▶ [EXERCÍCIOS PROPOSTOS]:
1 – No texto sobre o documentário de Michael J. Fox, reescreva em forma de lista o parágrafo que começa com "Fox tinha apenas 29 anos", mantendo os fatos principais.
2 – Segundo o texto sobre o documentário de Michael J. Fox, quem dirigiu o longa?
3 – Escreva a continuação do texto sobre o documentário de Michael J. Fox, começando logo após a última frase apresentada.

O ano era 1990. Após uma noitada com Woody Harrelson na Flórida, Michael J. Fox acordou meio “ressaqueado” e percebendo que havia algo diferente, seu dedinho da mão se movimentava involuntariamente. Ele ainda não sabia o que estava acontecendo. Poderia ser apenas um sintoma da noite passada, mas, na verdade, era uma “mensagem do futuro”, como o próprio ator descreve no documentário “Still: a Michael J. Fox movie”, destaque da programação do É Tudo Verdade e com lançamento previsto no Brasil para o dia 12 de maio, no streaming do Apple TV+.
Fox tinha apenas 29 anos, em 1991, quando recebeu o diagnóstico de Parkinson. À época, era um dos maiores nomes de Hollywood, protagonista da trilogia “De volta para o futuro”, de Robert Zemeckis, e vencedor de três Emmys pela série “Family ties” (1982-1989). Sem saber lidar com a condição, o ator escondeu seu diagnóstico por sete anos.
Dirigido por Davis Guggenheim, o longa é uma entrevista abrangente e honesta com Fox sobre sua luta contra a doença, sobre como foi lidar com o diagnóstico precoce e sobre o período em que escondeu a condição do mundo e do mercado cinematográfico.
Vencedor do Oscar por “Uma verdade inconveniente” (2006), Guggenheim lembra que estava em um período estagnado profissionalmente e enfrentando uma depressão quando se deparou com uma entrevista de Fox em que ele descrevia uma queda horrível que havia sofrido.

Dados armazenados
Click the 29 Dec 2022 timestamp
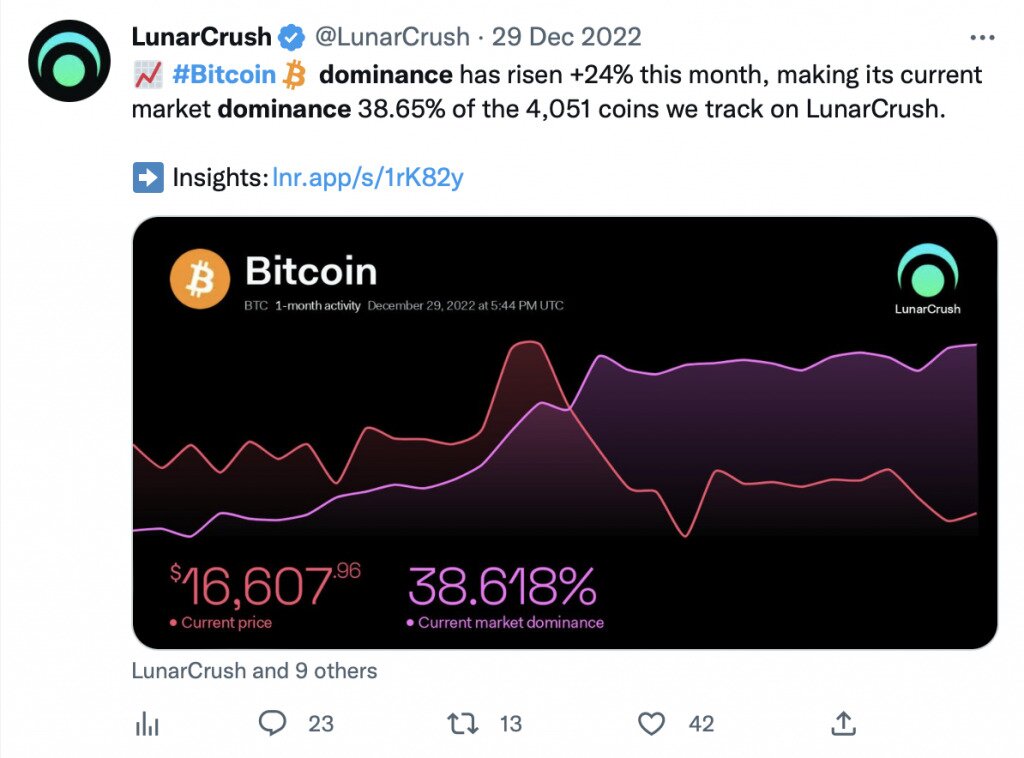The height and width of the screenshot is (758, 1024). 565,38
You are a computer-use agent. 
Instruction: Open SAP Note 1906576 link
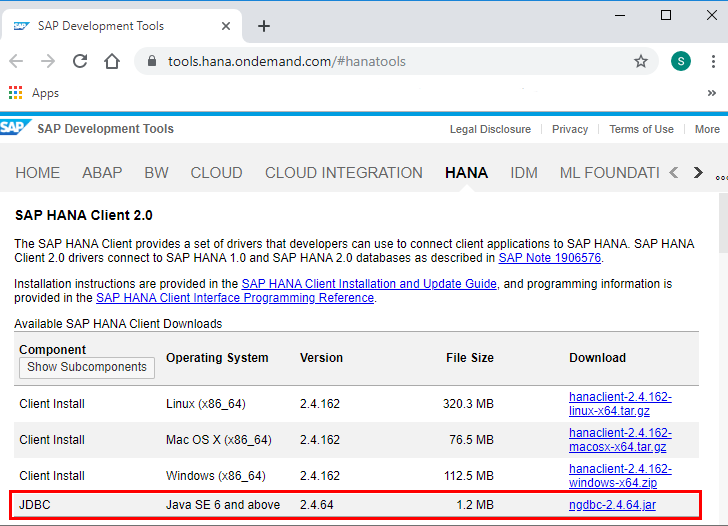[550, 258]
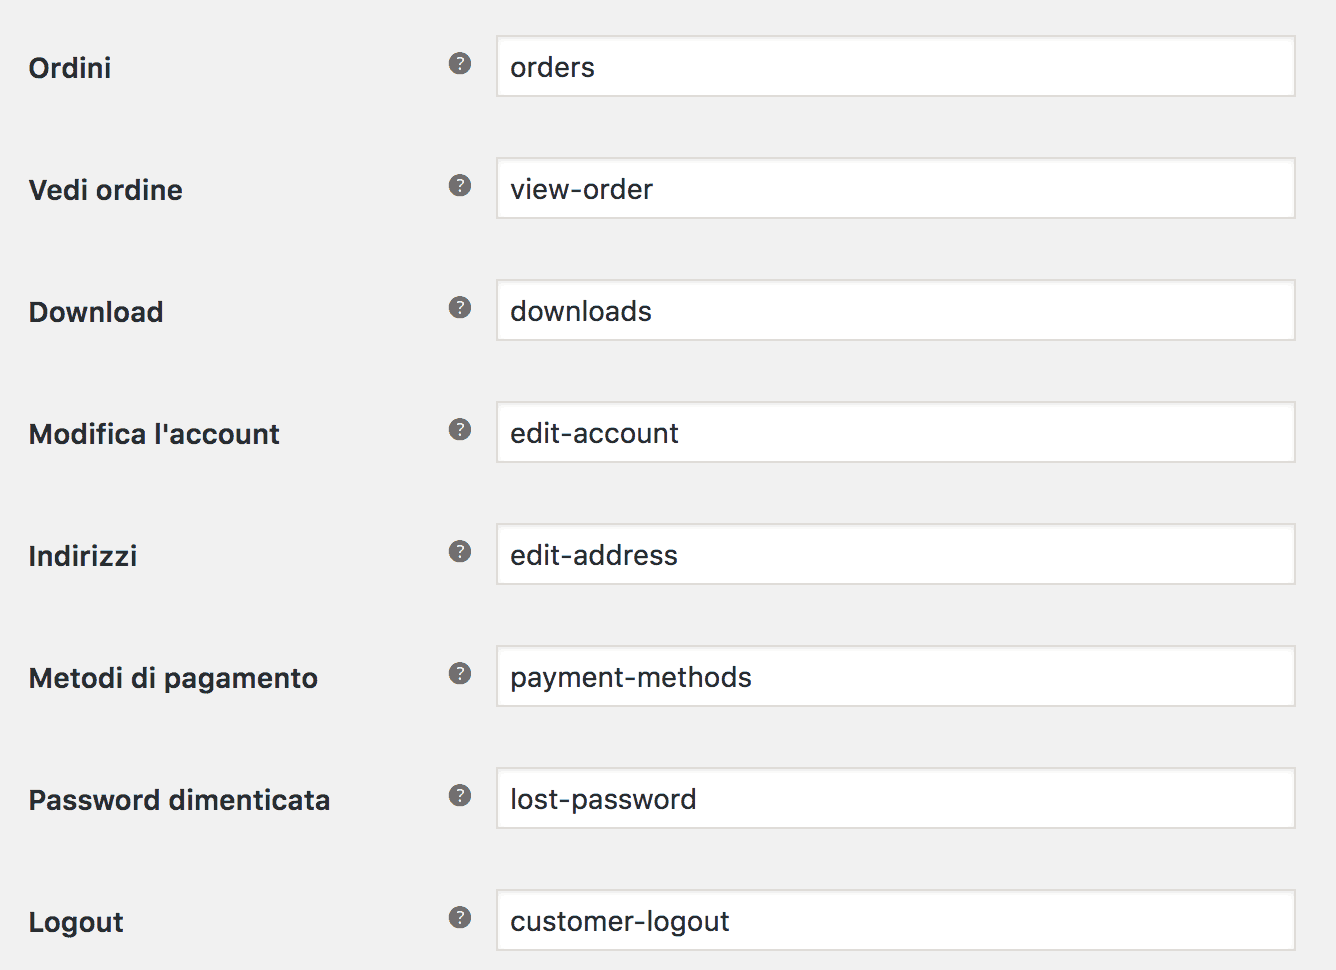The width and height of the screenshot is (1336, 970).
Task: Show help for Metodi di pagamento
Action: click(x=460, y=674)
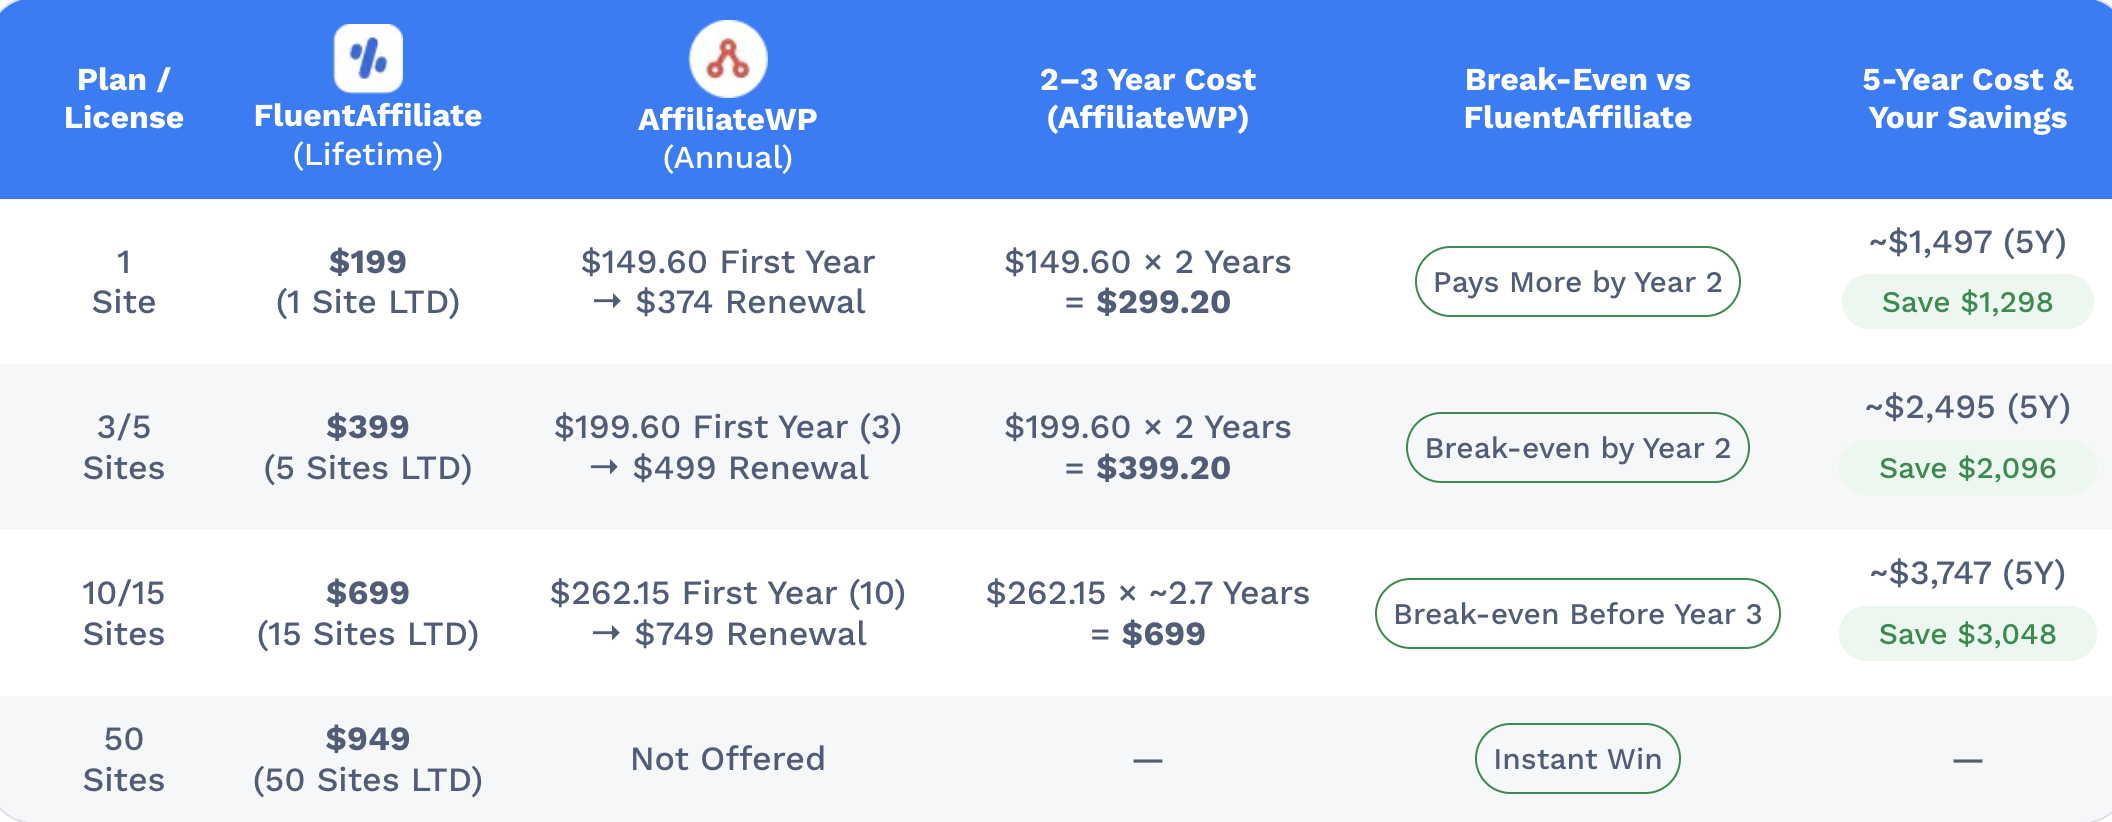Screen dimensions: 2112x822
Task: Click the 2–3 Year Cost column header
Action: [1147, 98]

▶ [RESULTADOS POR TAREFA]:
1 –
- Fox recebeu o diagnóstico de Parkinson em 1991, aos 29 anos.
- Na época, era um dos maiores nomes de Hollywood.
- Era protagonista da trilogia "De volta para o futuro", de Robert Zemeckis.
- Tinha vencido três Emmys pela série "Family ties" (1982-1989).
- Sem saber lidar com a condição, escondeu o diagnóstico por sete anos.

2 – Davis Guggenheim.

3 –
“A forma como ele escreveu trazia muita auto reflexão e humor. Não sabia que ele era um escritor tão bom. Decidi ler os livros dele e também ouvi a versão em áudio, e fiquei encantado pela voz dele”, conta o diretor, que já dirigiu documentários sobre Bill Gates, Malala e Bono, além do clássico projeto com Al Gore. “Há sempre um pouco de desconfiança entre personagem e documentarista, de entender o que cada um quer com o projeto. Mas isso nunca aconteceu com Michael. Ele foi sempre um livro aberto.”
“Still” conta com entrevistas, reencenações e com inúmeras imagens de arquivo, que recapitulam momentos do ator no passado. O diretor também se aproveita de trechos gravados por Fox para as versões em áudio de seus livros. Ele conta que, mesmo reconhecendo a problemática, chegou a sentir um pouco de inveja do ator durante as conversas.
“Durante o processo, eu parava de pensar o quanto amava sua visão de vida e, de certa forma, o invejava. Claro que o Parkinson é uma condição terrível. É crônica e só piora. Mas por um lado, eu amava o que a doença havia dado a ele. E eu pensava: “como é possível?” Sua alegria, seu otimismo, sua humildade, sua capacidade de auto refletir vieram de receber esse diagnóstico terrível.”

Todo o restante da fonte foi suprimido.